How do you make a 44-year-old animatronic rodent appeal to today’s kids?
Chuck E. Cheese has seen a lot in 44 years. The namesake rodent at America’s leading children’s entertainment center and pizza chain has watched generations grow up, playtime trends evolve and video games move from the arcade to the home. He’s even seen his own image change, from a rat in the company’s early days to a mouse after a rebranding campaign.
The fact he’s still here is a testament to his employer’s surprising perseverance.
Sitting in front of what appears to be an Impressionistic take on Chuck E. Cheese, complete with a bowler hat and bowtie, David McKillips, chief executive of Chuck E. Cheese parent company CEC Entertainment, credits the company’s longevity to its embrace of technology. It’s an ideology, he said, that stems from its founder, video game titan Nolan Bushnell, of Atari fame.
“We keep embracing innovation decade after decade,” McKillips said. “We don’t have ball pits anymore. But we have the greatest video games and arcade games and interactive dance parties.”
The path has not been easy for Chuck E. Cheese, especially recently. Just in the last year and a half, there were months of restaurant shutdowns during the pandemic, the permanent closure of more than 30 locations and a filing for bankruptcy protection. Yet its culture of adaptation has kept Chuck E. Cheese alive when some of its competitors have died young.
The first Chuck E. Cheese opened in 1977 in San Jose, California, and quickly proved a hit.

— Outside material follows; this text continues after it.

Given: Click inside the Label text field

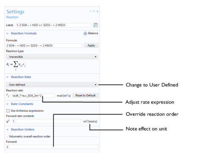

The children’s game center and pizza parlor with the distinctive animatronic animal band expanded, thanks in part to the rising popularity of video games, according to a 2017 case study published in the Journal of Business Cases and Applications.
Chuck E. Cheese’s parent company went public in 1988 and by 2005, Chuck E. Cheese had grown to 500 locations.
But by the early 2010s, sales started to slow, leading to a revamp of the main character himself in 2012. Chuck E. Cheese lost his ’90s-chic fingerless gloves, the backward baseball cap and casual shorts and took on a more rocker appearance with jeans and an electric guitar.
A rebrand didn’t solve all the chain’s problems. In 2014, CEC Entertainment was acquired by
private equity firm Apollo Global Management in a leveraged buyout. The firm invested in an effort to make its 577 restaurants more palatable.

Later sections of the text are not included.